On the Big Screen this Month

By Pat Collins

Rated PG

Visually dazzling in IMAX 3D, Jungle Book is an eye-popping adventure with a stellar voice cast. Under Jon Favreau’s direction, the film, inspired by Rudyard Kipling’s popular stories, will delight children and grown-ups alike who are eager to experience a world inhabited by creatures large and small and cuddly and deadly. Mowgli (Neel Sethi), the man-cub raised by wolves (Lupita Nyong’o and Giancarlo Esposito) learns the jungle’s survival-of-the-fittest law at age 10. During the course of his adventures, which may frighten children under 6, Mowgli is befriended by Bagheera, a black panther (Ben Kingsley); nearly killed by a gigantic snake named Kaa (Scarlett Johansson); threatened by a ferocious Siberian tiger Shere Khan (Idris Elba); and rescued by Baloo, a gigantic lazy bear (Bill Murray). All the furry costars are CGI animals. Favreau’s decision not only won PETA’ s seal of approval, but the computer-generated four-legged stars and that slimy reptile are dazzling to behold on the big screen. There are innumerable memorable scenes and one of them is Baloo singing “The Bare Necessities.” I predict Jungle Book will be among the Oscar-nominated animated feature films next year.

Exercise tasks:
1 - According to the film review, who voices Bagheera, the black panther?
2 - Carry on writing the film review, picking up after its final sentence.
The data that comes next has no connection to the film review.

Material:
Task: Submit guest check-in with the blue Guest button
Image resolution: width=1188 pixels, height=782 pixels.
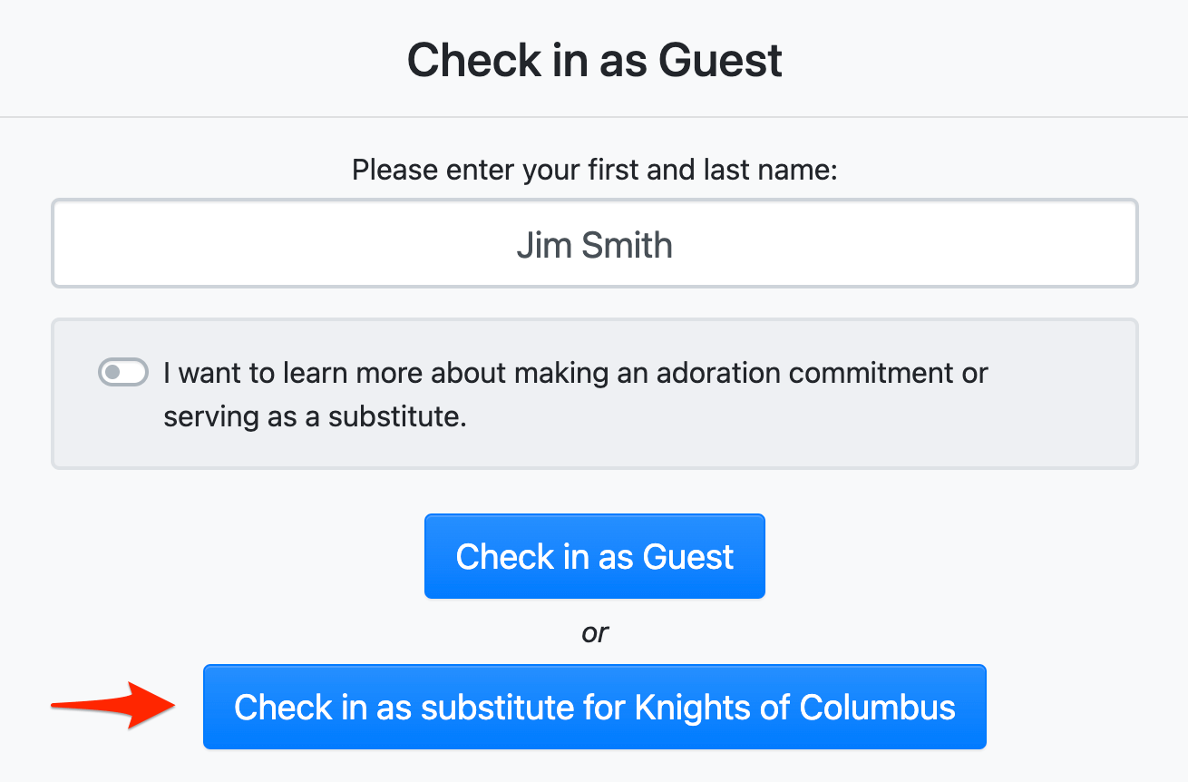Action: 594,556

Replies:
1 - Ben Kingsley

2 -
Rated PG-13

“Sometimes I just want to punch you in your perfect teeth,” says Tony Stark (Robert Downey Jr.) to Steve Rogers (Chris Evans). The issue is dividing the two men, whose alter egos are Iron Man and Captain America, concerns government oversight of superhero activity. Politicians and the public alike are demanding accountability after a recent mission went terribly wrong. Their rift forces the Avengers to choose sides. War Machine (Don Cheadle) and Black Widow (Scarlett Johansson) are among those remaining loyal to Stark. Hawkeye (Jeremy Renner) and Falcon (Anthony Mackie) are on team Cap. Political pundits may be tempted to draw comparisons between the divided superhero universe and the American electorate, but moviegoers are counting on Marvel’s popular characters to provide a much-needed escape from the real world. Directors Anthony Russo and Joe Russo have a few surprises in store for the Comic Com crowd and everyone else. It’s not a spoiler to mention Spiderman’s appearance. The web-slinger is briefly seen in the movie trailer.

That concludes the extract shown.